- SOURCE DATA:
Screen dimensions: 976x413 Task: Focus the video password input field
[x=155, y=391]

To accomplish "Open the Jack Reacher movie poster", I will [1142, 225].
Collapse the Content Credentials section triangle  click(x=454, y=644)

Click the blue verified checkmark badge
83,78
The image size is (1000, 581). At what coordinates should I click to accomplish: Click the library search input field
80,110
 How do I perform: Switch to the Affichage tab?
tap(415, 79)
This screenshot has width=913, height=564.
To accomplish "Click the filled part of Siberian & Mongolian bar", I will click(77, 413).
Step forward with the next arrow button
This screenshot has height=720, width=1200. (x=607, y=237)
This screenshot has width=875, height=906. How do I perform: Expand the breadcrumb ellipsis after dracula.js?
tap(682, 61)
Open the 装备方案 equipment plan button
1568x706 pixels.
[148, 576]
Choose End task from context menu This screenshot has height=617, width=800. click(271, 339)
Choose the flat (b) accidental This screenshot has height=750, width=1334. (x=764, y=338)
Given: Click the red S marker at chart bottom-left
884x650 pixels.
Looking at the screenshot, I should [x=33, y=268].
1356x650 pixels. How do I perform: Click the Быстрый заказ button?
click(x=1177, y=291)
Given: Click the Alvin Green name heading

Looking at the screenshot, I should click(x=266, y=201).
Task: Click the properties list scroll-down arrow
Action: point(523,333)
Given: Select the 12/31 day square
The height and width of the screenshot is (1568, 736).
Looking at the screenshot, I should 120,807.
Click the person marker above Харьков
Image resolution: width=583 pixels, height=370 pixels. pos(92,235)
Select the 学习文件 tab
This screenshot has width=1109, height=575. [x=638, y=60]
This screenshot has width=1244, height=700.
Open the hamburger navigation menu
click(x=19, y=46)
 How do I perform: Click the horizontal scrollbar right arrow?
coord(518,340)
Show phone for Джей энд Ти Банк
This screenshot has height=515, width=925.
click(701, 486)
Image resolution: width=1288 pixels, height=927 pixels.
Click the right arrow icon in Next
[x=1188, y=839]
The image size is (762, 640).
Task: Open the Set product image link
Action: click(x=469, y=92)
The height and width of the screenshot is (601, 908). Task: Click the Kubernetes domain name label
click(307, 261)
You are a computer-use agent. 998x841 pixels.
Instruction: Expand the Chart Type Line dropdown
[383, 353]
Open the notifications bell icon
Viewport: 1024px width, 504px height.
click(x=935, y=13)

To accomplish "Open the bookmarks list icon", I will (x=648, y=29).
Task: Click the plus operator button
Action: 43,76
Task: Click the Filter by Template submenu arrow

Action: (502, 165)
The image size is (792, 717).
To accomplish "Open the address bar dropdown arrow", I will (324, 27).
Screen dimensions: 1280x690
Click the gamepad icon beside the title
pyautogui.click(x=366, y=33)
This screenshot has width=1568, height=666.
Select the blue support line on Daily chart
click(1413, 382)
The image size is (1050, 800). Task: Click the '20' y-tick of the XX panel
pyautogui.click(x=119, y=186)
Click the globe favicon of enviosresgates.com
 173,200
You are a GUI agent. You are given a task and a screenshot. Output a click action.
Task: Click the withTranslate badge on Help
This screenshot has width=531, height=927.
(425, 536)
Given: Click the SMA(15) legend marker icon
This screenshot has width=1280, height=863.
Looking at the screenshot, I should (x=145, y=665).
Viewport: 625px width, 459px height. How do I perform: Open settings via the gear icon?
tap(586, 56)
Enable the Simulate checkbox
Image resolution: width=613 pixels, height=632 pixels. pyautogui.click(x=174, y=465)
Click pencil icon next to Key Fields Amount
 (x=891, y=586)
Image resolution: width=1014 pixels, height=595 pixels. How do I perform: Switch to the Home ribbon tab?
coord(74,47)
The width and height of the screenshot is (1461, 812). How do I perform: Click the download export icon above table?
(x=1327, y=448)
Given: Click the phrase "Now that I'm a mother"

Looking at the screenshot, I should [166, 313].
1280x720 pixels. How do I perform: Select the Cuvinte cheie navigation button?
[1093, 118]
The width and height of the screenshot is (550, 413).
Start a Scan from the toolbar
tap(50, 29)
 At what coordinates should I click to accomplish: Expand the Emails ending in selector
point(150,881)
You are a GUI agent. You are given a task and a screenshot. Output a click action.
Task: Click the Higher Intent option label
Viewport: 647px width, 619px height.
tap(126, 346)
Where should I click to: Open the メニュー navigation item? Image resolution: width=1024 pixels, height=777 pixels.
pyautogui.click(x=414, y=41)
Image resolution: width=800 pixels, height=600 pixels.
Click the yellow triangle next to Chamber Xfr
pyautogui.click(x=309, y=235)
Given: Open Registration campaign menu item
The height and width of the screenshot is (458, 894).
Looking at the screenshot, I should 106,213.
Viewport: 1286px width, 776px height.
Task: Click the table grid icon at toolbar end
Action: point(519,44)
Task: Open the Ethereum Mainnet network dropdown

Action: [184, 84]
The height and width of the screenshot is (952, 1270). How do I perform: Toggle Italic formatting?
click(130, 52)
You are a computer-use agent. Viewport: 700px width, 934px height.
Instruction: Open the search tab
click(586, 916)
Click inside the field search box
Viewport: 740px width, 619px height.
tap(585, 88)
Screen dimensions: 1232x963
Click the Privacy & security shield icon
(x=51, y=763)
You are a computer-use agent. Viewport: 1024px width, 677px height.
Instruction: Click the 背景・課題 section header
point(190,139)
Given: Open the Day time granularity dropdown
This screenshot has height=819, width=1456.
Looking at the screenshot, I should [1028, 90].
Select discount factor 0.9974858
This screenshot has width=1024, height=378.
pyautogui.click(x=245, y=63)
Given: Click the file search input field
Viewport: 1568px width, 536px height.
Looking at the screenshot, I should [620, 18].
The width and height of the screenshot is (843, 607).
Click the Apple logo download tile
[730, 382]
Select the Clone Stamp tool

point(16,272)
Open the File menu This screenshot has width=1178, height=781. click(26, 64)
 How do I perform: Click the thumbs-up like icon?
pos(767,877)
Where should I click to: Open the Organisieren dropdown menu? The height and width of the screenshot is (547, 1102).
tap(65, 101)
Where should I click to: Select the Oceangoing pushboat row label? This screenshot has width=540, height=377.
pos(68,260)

- YOUR GOAL:
Find the word "Choose" in the data and show each line that holds it.

- WRITTEN RESPONSE:
Choose End task from context menu This screenshot has height=617, width=800. click(271, 339)
Choose the flat (b) accidental This screenshot has height=750, width=1334. (x=764, y=338)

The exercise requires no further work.